= Keith Uncapher =

American computer engineer (1922–2002)

Keith W. Uncapher (1922–2002) was an American computer engineer and manager.
At the RAND Corporation Uncapher worked on several pioneering computer projects. He founded the Information Sciences Institute (ISI) at the University of Southern California, Viterbi School of Engineering. There, he assembled teams of engineers who helped to grow the early Internet.

==Biography==
Keith Uncapher was born in Denver, Colorado April 1, 1922. He attended Glendale Community College and graduated from California Polytechnic State University in San Luis Obispo, California.

==Computer pioneer==
Uncapher joined RAND Corporation in Santa Monica in 1950.

As director of the computer science division at RAND, Uncapher pioneered work on the technology of packet switching, in which digital messages are broken into small packets, sent over a network and reassembled at their destination.
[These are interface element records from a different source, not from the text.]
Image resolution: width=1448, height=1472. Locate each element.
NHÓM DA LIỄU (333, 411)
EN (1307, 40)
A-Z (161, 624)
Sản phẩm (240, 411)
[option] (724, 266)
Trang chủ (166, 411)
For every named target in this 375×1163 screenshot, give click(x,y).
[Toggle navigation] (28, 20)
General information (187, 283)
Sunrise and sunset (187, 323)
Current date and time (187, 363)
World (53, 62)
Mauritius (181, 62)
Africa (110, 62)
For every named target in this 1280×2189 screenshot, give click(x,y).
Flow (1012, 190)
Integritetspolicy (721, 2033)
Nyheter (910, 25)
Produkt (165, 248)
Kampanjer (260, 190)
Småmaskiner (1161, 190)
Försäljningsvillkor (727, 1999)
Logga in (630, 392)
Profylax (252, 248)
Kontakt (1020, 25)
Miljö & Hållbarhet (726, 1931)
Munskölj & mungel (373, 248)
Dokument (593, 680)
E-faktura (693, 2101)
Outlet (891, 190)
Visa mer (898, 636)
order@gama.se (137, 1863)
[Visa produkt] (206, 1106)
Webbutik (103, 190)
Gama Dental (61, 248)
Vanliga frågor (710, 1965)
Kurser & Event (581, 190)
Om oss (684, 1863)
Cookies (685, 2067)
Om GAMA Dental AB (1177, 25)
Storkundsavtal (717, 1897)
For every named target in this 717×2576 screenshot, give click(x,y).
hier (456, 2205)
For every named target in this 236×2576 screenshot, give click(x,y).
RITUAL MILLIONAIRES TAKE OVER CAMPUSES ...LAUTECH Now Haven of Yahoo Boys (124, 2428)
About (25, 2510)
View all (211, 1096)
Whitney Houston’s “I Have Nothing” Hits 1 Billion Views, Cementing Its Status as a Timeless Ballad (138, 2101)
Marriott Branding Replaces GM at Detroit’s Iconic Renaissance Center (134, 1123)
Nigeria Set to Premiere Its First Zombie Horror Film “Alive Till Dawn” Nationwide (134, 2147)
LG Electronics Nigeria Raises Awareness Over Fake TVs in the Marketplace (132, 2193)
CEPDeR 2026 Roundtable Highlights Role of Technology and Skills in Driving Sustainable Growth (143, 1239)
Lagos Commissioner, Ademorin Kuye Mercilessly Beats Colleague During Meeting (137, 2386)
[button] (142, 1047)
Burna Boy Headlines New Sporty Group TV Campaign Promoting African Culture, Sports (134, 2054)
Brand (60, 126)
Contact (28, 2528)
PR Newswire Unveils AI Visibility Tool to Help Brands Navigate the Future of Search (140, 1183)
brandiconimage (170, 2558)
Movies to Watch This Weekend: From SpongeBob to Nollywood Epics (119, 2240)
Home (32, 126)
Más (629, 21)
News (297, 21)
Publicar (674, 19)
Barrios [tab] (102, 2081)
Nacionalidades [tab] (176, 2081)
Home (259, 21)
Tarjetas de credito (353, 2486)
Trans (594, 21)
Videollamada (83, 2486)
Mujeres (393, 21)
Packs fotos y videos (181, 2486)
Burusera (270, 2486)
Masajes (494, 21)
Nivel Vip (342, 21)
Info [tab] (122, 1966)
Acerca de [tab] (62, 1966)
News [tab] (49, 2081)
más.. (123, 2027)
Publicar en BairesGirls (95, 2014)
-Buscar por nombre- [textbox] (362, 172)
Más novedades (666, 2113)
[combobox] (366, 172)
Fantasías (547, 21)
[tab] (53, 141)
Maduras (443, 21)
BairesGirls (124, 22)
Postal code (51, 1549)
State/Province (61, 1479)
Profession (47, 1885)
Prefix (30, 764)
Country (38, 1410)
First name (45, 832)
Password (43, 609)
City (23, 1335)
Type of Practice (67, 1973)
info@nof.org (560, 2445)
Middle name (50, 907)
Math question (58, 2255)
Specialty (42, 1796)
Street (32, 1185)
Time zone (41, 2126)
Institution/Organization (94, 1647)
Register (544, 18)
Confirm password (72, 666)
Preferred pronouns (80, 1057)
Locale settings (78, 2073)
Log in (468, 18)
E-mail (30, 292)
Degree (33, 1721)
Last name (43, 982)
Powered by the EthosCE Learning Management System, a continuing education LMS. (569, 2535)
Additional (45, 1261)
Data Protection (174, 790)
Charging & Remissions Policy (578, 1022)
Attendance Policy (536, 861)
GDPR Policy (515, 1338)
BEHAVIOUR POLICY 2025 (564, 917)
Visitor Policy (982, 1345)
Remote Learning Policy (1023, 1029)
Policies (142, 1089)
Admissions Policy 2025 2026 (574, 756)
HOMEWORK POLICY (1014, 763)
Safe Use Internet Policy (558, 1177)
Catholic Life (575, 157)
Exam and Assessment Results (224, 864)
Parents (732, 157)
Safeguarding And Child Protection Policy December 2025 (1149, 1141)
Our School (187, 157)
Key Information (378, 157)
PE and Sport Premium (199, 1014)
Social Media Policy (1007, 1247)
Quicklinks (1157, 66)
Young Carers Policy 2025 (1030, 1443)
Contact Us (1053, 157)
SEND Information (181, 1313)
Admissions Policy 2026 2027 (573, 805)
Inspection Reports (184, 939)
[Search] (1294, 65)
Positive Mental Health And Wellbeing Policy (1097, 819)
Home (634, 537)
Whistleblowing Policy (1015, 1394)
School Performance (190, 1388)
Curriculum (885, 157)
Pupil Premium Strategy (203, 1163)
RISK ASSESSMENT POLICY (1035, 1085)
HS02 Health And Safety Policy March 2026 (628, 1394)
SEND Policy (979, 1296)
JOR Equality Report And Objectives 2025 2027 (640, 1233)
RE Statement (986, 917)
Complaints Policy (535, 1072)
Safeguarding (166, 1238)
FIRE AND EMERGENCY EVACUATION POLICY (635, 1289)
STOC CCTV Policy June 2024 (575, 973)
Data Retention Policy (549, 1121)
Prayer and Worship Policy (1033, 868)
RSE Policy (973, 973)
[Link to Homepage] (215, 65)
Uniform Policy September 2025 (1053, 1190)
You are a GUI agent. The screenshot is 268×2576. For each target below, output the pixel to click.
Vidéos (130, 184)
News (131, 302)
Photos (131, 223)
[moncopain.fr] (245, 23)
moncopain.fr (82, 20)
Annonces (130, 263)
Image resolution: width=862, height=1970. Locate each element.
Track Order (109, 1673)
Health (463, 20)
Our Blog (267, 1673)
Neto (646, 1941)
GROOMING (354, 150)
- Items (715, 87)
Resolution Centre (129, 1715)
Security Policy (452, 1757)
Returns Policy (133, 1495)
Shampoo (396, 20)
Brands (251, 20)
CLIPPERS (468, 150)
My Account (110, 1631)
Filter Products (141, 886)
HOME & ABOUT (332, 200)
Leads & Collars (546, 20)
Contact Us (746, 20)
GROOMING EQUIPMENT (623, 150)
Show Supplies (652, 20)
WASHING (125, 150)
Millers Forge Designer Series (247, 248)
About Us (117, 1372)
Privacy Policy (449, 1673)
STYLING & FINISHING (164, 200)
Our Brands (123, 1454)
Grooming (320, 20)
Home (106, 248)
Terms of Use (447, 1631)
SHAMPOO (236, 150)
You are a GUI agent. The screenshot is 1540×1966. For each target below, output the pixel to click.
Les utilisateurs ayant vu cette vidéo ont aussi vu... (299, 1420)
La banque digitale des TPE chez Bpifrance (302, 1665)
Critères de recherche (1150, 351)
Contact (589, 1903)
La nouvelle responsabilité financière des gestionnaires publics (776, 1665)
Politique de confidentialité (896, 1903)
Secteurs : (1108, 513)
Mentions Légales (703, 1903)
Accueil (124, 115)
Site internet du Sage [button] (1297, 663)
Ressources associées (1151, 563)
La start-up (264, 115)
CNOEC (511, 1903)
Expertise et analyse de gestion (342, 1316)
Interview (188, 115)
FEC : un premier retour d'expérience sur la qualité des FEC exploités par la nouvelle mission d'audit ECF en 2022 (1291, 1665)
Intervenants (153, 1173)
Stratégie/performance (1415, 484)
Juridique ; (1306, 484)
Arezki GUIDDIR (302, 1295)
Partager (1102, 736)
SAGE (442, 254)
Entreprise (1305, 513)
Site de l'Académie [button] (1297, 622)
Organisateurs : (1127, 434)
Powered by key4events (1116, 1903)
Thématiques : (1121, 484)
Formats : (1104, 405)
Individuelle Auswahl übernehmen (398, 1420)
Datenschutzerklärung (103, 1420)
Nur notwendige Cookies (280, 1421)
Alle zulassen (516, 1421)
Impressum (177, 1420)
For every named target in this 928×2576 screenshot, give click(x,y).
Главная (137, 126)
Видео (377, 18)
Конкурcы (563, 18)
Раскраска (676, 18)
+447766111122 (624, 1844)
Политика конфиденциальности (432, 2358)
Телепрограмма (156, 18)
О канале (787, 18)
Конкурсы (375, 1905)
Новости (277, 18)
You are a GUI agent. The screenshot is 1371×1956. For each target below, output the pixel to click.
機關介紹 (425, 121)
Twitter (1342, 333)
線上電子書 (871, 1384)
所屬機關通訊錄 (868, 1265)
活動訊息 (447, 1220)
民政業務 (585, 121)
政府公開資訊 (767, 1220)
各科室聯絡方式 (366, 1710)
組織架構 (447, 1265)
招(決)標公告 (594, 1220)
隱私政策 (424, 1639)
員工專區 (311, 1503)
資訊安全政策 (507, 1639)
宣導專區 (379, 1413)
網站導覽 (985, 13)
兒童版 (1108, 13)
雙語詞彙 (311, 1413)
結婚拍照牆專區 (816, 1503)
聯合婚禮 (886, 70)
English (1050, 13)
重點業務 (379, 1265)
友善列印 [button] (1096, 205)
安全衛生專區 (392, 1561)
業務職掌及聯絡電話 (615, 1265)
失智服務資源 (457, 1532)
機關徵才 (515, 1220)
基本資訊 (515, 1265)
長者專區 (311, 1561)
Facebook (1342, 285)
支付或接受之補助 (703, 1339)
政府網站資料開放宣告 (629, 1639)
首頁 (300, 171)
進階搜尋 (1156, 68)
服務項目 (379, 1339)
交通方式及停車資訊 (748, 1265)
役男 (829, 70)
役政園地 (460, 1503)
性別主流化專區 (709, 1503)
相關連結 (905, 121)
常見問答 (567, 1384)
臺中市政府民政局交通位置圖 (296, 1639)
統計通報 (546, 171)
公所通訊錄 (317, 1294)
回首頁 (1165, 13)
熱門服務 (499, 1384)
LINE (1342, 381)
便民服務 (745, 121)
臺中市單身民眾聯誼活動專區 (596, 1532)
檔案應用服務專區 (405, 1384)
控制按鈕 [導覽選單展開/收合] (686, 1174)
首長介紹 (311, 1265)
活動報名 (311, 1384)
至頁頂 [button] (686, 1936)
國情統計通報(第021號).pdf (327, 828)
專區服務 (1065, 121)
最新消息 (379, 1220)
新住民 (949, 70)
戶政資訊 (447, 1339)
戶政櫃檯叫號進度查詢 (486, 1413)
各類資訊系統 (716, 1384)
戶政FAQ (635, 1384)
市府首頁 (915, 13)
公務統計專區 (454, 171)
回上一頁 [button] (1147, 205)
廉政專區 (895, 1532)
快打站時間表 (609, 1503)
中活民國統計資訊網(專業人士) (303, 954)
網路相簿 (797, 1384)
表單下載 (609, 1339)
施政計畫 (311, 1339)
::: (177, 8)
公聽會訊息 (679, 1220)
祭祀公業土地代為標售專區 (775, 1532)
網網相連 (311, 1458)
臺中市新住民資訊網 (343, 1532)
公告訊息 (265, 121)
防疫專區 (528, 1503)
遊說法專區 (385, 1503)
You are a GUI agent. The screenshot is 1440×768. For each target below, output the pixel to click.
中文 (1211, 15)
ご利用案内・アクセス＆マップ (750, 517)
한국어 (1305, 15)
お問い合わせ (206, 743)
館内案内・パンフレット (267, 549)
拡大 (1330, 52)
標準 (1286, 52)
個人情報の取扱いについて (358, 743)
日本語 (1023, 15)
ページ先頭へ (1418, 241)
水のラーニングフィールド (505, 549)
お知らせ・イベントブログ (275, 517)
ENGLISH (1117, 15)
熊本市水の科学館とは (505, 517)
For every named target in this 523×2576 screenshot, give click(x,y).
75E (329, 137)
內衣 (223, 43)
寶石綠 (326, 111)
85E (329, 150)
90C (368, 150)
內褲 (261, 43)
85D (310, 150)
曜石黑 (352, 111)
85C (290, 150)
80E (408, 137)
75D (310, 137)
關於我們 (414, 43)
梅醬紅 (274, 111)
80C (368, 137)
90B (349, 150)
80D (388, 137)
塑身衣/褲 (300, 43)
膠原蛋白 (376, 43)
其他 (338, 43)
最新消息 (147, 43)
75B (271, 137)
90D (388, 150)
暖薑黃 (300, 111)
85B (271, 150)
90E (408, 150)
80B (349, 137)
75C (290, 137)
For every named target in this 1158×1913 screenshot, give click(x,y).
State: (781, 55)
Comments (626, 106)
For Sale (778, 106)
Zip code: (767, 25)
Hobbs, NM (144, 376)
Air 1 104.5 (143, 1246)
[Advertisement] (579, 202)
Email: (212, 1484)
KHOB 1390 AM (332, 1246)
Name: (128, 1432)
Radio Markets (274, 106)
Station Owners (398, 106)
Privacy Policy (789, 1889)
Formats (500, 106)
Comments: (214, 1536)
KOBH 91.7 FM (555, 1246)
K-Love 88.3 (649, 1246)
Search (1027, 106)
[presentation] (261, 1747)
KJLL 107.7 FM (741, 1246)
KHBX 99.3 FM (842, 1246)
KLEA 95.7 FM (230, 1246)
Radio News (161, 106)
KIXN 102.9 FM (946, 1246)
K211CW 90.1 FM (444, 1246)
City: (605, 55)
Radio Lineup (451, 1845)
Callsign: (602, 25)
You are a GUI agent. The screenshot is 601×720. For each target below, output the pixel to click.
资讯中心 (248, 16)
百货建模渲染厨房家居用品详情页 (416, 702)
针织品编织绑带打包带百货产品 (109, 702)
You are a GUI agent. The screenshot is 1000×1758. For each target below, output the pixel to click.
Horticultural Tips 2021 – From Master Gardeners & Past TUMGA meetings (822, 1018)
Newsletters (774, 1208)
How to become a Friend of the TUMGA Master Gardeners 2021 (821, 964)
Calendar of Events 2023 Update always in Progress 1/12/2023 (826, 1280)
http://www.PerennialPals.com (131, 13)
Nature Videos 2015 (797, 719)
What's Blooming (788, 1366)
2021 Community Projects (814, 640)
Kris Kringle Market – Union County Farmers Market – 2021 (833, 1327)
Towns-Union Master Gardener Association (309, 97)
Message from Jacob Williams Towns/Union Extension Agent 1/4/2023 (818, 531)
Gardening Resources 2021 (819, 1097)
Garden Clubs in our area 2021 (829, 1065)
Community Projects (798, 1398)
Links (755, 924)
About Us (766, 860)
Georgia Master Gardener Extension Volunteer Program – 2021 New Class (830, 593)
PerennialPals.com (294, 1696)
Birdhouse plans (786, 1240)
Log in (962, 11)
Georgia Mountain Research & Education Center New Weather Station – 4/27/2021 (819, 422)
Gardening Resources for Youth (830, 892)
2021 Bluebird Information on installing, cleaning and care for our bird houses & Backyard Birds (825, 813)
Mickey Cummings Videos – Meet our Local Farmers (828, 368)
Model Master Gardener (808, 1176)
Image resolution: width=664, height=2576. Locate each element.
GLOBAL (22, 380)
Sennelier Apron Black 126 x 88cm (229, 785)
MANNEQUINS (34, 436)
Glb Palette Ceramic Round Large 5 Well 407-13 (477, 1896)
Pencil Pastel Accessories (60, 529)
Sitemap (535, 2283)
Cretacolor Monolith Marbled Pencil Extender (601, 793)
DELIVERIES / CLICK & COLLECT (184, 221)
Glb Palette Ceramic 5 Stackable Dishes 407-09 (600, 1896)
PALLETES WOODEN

Due to this methods inherent reliability and robustness it attracted a great deal of interest at the Department of Defense Advanced Projects Research Agency. He helped officials see the technology's vast potential for facilitating a revolution in computer communications. Uncapher also designed the first time-sharing computer system for mathematicians. He also led the RAND Tablet Project, a computer system for recognizing hand printed characters using a tablet and stylus. Packet switching research and development led first to the military's ARPANET, and then to the Internet itself.

==Institute founder==
Uncapher persuaded both the US government and USC Engineering Dean, Zohrab Kaprielian, to form a university-based research agency and ISI opened the offices it still occupies in Marina del Rey, California. With the Vietnam War winding down it was also an ideal time for ISI to help rebuild the gap between the Department of Defense and academia. During the 1980s, along with his colleagues, Uncapher helped to create the MOSIS system that made VLSI design more practical and cost effective for researchers, and as a result, architectural innovation more plentiful.

After co-founding the Corporation for National Research Initiatives in 1986 with Robert E. Kahn, Uncapher worked to advance new areas of information technology. His main focus was on fostering the development of micro-electro-mechanical systems (MEMS) and in particular, MEMS technology and infrastructure.

Uncapher was elected a member of the National Academy of Engineering in 1998 for contributions to information technology at the national level. He also received the "Decoration for Exceptional Civilian Service" from the Department of the United States Air Force as well as the Centennial Medal of the IEEE Computer Society . His service included participating on the United States Air Force Scientific Advisory Board, Defense Information Systems Agency's Scientific Advisory Group, and the Institute for Defense Analyses Computer Science Advisory Group.

He was an active participant in the National Research Council, Board of Telecommunications. He was a member of the Federal Judicial Center's Scientific Advisory Group, and served on the EDUCOM Board of Trustees.

He chaired Stanford University's Computer Science Advisory Committee, and Carnegie Mellon's Computer Science Advisory Board. He was also a Director of Foretec Seminars.

Uncapher died while living in Los Angeles, California on October 10, 2002 of heart failure.